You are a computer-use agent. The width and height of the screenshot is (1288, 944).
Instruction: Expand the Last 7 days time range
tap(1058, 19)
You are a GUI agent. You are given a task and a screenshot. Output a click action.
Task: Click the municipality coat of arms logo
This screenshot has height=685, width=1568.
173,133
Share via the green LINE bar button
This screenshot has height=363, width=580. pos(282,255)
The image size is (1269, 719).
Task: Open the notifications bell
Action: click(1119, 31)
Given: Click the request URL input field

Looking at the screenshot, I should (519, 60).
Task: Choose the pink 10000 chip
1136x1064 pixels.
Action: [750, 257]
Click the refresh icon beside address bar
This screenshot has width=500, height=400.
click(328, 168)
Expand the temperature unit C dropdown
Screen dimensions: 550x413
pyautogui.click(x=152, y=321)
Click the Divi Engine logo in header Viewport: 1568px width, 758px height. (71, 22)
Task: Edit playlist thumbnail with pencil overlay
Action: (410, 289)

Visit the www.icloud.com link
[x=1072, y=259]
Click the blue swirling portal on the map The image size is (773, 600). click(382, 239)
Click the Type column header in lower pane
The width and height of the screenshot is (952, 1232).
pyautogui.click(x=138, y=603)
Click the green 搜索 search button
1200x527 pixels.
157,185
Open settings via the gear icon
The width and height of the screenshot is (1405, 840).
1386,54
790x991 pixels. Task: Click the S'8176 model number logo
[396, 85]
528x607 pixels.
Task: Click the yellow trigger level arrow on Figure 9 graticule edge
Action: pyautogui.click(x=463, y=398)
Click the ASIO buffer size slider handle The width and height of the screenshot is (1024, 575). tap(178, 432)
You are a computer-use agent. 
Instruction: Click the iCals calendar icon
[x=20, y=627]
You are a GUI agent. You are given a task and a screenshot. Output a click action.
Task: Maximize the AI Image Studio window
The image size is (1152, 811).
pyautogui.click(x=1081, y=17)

------------------------------------

- **GOAL OF THE EXERCISE**
Write an exact transcription of every entry above.

- **WRITTEN RESPONSE**
You are a computer-use agent. The width and height of the screenshot is (1288, 944).
Instruction: Expand the Last 7 days time range
tap(1058, 19)
You are a GUI agent. You are given a task and a screenshot. Output a click action.
Task: Click the municipality coat of arms logo
This screenshot has height=685, width=1568.
173,133
Share via the green LINE bar button
This screenshot has height=363, width=580. pos(282,255)
The image size is (1269, 719).
Task: Open the notifications bell
Action: click(1119, 31)
Given: Click the request URL input field

Looking at the screenshot, I should (519, 60).
Task: Choose the pink 10000 chip
1136x1064 pixels.
Action: [750, 257]
Click the refresh icon beside address bar
This screenshot has width=500, height=400.
click(328, 168)
Expand the temperature unit C dropdown
Screen dimensions: 550x413
pyautogui.click(x=152, y=321)
Click the Divi Engine logo in header Viewport: 1568px width, 758px height. (71, 22)
Task: Edit playlist thumbnail with pencil overlay
Action: (410, 289)

Visit the www.icloud.com link
[x=1072, y=259]
Click the blue swirling portal on the map The image size is (773, 600). click(382, 239)
Click the Type column header in lower pane
The width and height of the screenshot is (952, 1232).
pyautogui.click(x=138, y=603)
Click the green 搜索 search button
1200x527 pixels.
157,185
Open settings via the gear icon
The width and height of the screenshot is (1405, 840).
1386,54
790x991 pixels. Task: Click the S'8176 model number logo
[396, 85]
528x607 pixels.
Task: Click the yellow trigger level arrow on Figure 9 graticule edge
Action: pyautogui.click(x=463, y=398)
Click the ASIO buffer size slider handle The width and height of the screenshot is (1024, 575). tap(178, 432)
You are a computer-use agent. 
Instruction: Click the iCals calendar icon
[x=20, y=627]
You are a GUI agent. You are given a task and a screenshot. Output a click action.
Task: Maximize the AI Image Studio window
The image size is (1152, 811).
pyautogui.click(x=1081, y=17)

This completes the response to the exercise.